First proven case of anthropodermic bibliopegy
Quién
Des destinees de l'ame (Destinies of the Soul)
Qué
June 2014 first
Dónde
Estados Unidos (Cambridge)
Cuándo

The first book confirmed scientifically to have been bound in human skin is a copy of French novelist Arsène Houssaye's Des destinees de l'ame (Destinies of the Soul), which was tested in 2014 using a number of techniques, including peptide mass fingerprinting (PMF). The book, housed in the Houghton Library at Harvard University in Cambridge, Massachusetts, USA, was assessed by a team led by analytical chemist Dr Daniel P Kirby, and the library's Senior Rare Book Conservator Alan Puglia confirmed that the conservators and scientists were "99% certain the binding is of human origin".

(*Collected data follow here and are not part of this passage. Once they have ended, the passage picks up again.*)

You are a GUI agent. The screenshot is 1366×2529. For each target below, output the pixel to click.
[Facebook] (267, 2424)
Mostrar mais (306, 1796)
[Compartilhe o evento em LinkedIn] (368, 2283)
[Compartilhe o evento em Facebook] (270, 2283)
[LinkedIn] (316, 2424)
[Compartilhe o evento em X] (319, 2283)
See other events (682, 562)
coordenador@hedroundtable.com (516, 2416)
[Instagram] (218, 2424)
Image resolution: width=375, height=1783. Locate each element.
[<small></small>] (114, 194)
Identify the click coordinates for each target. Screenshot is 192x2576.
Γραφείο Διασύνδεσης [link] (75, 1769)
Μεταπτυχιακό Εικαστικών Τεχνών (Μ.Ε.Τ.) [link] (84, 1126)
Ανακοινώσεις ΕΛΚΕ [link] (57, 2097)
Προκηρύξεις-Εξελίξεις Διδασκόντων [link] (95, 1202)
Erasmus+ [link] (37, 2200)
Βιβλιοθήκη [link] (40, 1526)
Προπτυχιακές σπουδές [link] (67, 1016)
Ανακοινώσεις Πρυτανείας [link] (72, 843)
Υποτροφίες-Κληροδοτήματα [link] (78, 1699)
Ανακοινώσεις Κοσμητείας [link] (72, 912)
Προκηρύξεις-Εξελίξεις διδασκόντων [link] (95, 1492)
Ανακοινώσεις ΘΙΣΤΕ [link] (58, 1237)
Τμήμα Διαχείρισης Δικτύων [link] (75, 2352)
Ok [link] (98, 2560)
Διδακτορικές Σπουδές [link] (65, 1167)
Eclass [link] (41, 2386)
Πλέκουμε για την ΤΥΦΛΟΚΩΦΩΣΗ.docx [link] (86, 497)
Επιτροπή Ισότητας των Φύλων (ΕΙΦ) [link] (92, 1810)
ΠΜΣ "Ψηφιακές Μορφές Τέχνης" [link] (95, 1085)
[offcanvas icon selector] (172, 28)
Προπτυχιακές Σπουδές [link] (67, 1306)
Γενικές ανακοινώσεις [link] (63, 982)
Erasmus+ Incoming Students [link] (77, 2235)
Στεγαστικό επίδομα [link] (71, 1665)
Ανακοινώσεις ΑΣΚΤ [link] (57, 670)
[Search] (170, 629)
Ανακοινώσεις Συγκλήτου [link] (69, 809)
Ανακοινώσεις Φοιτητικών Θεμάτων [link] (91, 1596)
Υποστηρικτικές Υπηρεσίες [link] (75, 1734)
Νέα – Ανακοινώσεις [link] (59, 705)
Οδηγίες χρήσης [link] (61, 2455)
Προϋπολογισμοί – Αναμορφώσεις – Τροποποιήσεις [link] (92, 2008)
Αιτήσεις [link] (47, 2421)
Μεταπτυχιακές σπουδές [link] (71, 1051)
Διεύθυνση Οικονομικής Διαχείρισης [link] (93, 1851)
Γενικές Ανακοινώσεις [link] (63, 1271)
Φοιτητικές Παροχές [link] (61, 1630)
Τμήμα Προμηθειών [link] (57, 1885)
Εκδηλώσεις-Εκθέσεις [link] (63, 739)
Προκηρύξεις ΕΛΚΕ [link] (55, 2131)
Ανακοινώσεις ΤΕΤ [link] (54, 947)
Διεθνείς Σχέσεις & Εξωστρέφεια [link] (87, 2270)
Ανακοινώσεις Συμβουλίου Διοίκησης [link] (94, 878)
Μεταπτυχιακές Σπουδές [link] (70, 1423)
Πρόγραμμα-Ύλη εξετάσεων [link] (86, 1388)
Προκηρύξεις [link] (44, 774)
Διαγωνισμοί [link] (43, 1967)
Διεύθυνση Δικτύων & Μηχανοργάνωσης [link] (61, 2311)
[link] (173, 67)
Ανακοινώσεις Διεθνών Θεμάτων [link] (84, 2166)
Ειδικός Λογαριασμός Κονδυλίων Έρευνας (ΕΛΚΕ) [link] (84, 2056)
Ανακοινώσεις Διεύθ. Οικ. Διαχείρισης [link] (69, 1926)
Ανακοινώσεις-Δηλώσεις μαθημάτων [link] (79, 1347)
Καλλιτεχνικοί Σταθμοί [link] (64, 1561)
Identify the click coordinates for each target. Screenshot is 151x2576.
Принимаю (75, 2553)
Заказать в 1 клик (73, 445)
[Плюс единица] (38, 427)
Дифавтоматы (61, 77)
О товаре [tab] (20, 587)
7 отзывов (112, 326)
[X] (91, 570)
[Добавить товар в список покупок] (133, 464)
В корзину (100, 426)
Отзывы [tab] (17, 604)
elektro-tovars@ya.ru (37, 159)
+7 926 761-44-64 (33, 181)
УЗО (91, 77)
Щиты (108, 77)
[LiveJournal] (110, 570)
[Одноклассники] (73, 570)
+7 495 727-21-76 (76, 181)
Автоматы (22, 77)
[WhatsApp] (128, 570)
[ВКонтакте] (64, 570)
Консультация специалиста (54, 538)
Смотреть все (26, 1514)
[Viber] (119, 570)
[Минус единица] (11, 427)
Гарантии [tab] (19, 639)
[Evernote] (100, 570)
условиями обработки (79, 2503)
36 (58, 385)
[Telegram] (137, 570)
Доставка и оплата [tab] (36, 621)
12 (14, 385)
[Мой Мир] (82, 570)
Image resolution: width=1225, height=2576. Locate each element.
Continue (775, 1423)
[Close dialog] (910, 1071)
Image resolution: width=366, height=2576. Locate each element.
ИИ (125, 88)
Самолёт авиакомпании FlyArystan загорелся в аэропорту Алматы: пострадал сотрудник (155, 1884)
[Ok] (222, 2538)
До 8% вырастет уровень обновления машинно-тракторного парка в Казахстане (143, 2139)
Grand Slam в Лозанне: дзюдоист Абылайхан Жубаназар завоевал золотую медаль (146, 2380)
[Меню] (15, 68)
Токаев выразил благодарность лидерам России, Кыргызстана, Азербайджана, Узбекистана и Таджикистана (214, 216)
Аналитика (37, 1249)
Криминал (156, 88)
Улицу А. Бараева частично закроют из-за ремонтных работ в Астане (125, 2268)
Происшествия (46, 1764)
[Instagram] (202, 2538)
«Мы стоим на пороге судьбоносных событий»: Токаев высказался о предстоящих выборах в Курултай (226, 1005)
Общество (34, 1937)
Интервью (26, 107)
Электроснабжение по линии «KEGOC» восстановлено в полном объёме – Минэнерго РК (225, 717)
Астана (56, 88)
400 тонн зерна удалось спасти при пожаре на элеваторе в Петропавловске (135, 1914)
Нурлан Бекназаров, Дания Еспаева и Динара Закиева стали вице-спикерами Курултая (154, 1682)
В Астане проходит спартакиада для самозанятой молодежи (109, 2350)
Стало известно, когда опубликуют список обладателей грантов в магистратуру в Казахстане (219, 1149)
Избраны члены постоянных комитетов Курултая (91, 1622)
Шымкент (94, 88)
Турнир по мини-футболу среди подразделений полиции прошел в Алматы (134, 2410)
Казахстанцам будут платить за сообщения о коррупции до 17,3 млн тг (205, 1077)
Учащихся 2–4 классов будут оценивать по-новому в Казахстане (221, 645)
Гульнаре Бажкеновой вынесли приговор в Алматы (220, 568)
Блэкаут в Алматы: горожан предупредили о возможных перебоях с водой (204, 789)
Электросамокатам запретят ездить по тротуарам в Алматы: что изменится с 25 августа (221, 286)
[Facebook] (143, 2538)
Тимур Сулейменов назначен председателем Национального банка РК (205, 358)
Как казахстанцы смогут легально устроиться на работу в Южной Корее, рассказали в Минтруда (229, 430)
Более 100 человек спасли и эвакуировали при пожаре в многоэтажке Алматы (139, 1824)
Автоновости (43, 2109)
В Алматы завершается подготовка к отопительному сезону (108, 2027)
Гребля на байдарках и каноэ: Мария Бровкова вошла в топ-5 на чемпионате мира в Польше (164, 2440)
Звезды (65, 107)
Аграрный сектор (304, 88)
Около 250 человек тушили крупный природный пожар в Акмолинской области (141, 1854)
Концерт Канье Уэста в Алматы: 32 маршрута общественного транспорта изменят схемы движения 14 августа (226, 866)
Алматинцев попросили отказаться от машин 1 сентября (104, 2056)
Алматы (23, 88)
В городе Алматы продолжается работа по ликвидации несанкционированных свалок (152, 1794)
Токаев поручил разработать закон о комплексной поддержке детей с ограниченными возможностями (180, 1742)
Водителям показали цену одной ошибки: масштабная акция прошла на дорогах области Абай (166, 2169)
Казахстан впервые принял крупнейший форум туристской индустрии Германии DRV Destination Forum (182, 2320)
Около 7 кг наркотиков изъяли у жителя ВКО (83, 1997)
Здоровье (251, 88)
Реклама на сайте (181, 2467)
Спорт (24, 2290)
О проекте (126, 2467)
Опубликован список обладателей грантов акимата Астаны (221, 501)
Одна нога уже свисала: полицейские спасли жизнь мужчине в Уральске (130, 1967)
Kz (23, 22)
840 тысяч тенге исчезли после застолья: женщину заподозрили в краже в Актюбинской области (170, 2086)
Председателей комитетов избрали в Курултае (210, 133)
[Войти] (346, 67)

The term "anthropodermic bibliopegy" is a nonce term taken from the Greek for "human skin book fastening" and is thought to date to an article written in 1947 by the print historian Lawrence S Thompson. The equally nonce term used for binding a book in the author's own skin is "auto-anthropodermic bibliopegy".

Des destinees de l'ame was loaned to Harvard in 1934 by its previous owner, John B Stetson Jr (son of the pioneering hat-maker), who was an avid bibliophile and whose widow made a permanent gift of the edition in 1954. The author, Houssaye (1815–1896), had written the book as a meditation on the soul while mourning the death of his wife, and had originally gifted a copy in its regular binding to a friend, Dr Ludovic Bouland. It was commonplace in the 19th century for wealthy bibliophiles to have books, old and new, bound (or re-bound) in leather, and Bouland had this edition bound in the skin removed from "the back of the unclaimed body of a woman patient in a French mental hospital" who had died suddenly from a stroke. He had been saving the skin for "the right occasion", and chose this time to put it to use. Inside the cover of the human-bound tome, he inscribed: "A book on the human soul merits that it be given human clothing."

The tanning process can destroy testable DNA in leather, and years of handling by human hands can contaminate samples taken to determine a book's age. The relatively recent development of peptide mass fingerprinting (PMF) in the early 1990s has allowed researchers to accurately determine the origins of a number of books purportedly bound in human skin. PMF requires only a miniscule sample of the binding to be removed; the excised piece is dissolved in an enzyme and then analysed by a mass spectrometer to identify the molecular weights of its peptides (strings of amino-acid building blocks). When displayed as a line graph, this series of weights can be compared to known examples from a database to determine the animal from which the leather was taken.

The grotesque practice of binding books in tanned human skin was a predominately 19th-century obsession, and typically the indulgence of bibliophilic doctors with ready access to unclaimed corpses. According to the US-based Anthropodermic Book Project a team of like-minded bibliophiles and scientists founded in 2014 to investigate the provenance of such items of the c. 50 books purporting to be bound in human skin, 31 have been tested and 17 confirmed to be of Hominidae origin; the others were found to be bound in the skin of, variously, horses, pigs and sheep. While PMF can only determine a hominid origin, there is no evidence to suggest that any great ape other than human has been sought for leather book binding, hence the 99% certainty announced by the researchers.